■ **Exercise prompt**:
A line below contains "940 Watt (2 x 470W) - 12 or 24 V (1116, 1326)", and a later one contains "150 Watt 12 V (1197, 1101)". Repeat both, with every line between them, exactly.

Records from a dataset:
****

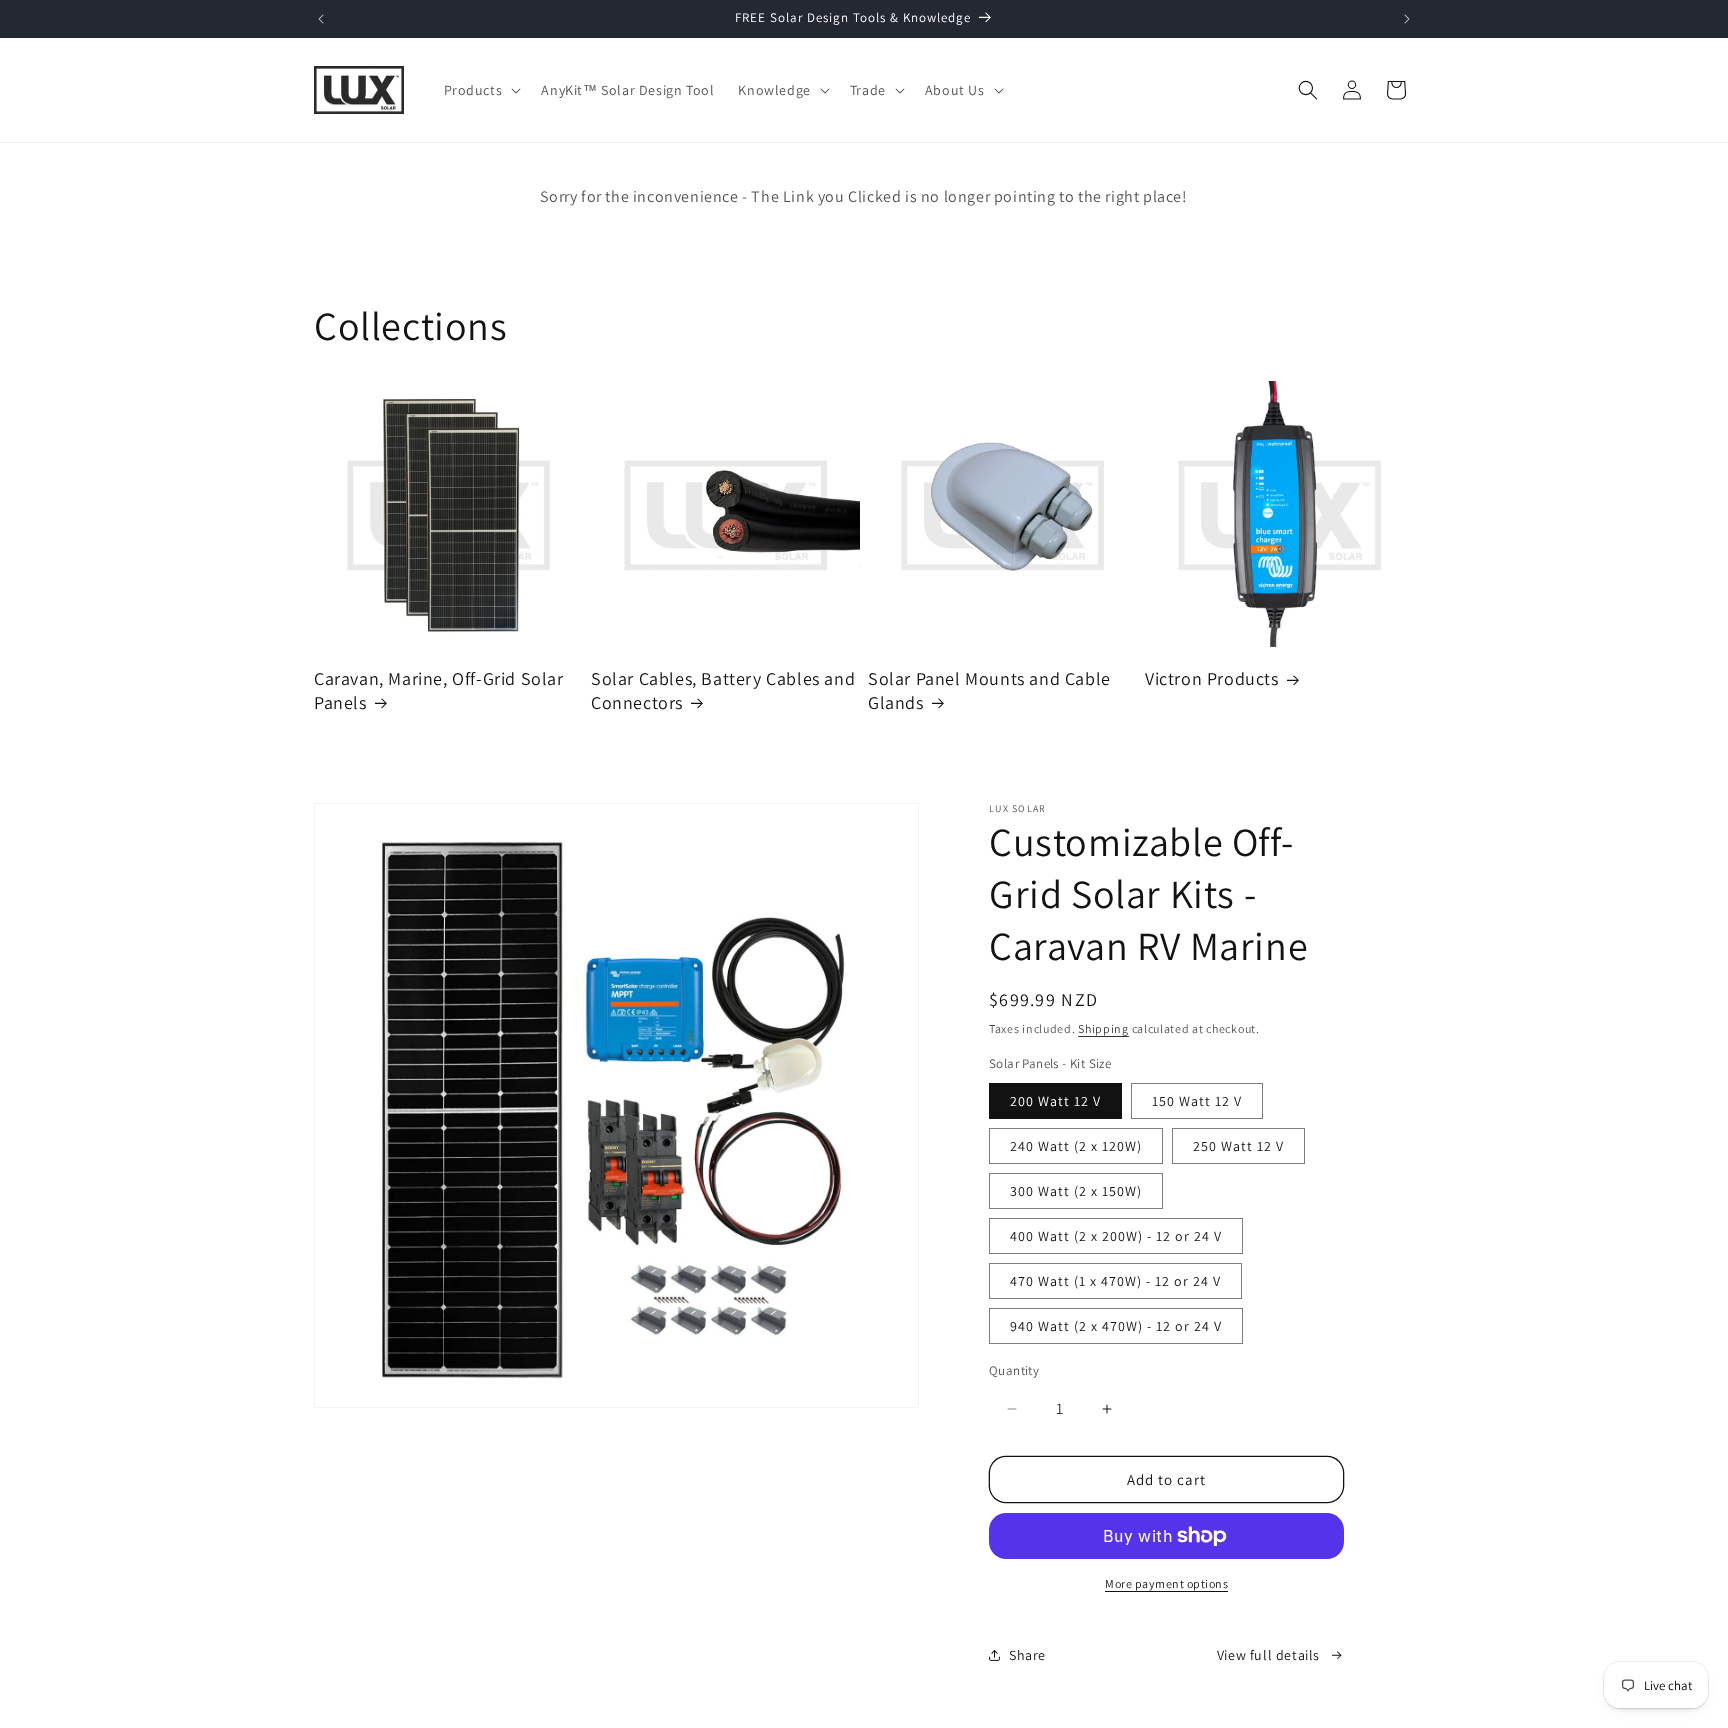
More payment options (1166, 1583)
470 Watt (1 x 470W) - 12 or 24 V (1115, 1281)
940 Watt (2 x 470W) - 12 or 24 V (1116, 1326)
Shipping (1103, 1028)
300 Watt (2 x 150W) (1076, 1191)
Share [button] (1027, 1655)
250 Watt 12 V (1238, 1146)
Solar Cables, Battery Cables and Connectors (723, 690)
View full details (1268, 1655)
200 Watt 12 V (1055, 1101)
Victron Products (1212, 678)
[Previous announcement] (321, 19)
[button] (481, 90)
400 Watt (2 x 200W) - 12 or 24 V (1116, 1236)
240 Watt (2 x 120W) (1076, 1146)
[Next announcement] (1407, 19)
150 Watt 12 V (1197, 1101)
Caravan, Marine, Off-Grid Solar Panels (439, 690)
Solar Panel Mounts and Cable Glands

****

■ **Your response**:
940 Watt (2 x 470W) - 12 or 24 V (1116, 1326)
Shipping (1103, 1028)
300 Watt (2 x 150W) (1076, 1191)
Share [button] (1027, 1655)
250 Watt 12 V (1238, 1146)
Solar Cables, Battery Cables and Connectors (723, 690)
View full details (1268, 1655)
200 Watt 12 V (1055, 1101)
Victron Products (1212, 678)
[Previous announcement] (321, 19)
[button] (481, 90)
400 Watt (2 x 200W) - 12 or 24 V (1116, 1236)
240 Watt (2 x 120W) (1076, 1146)
[Next announcement] (1407, 19)
150 Watt 12 V (1197, 1101)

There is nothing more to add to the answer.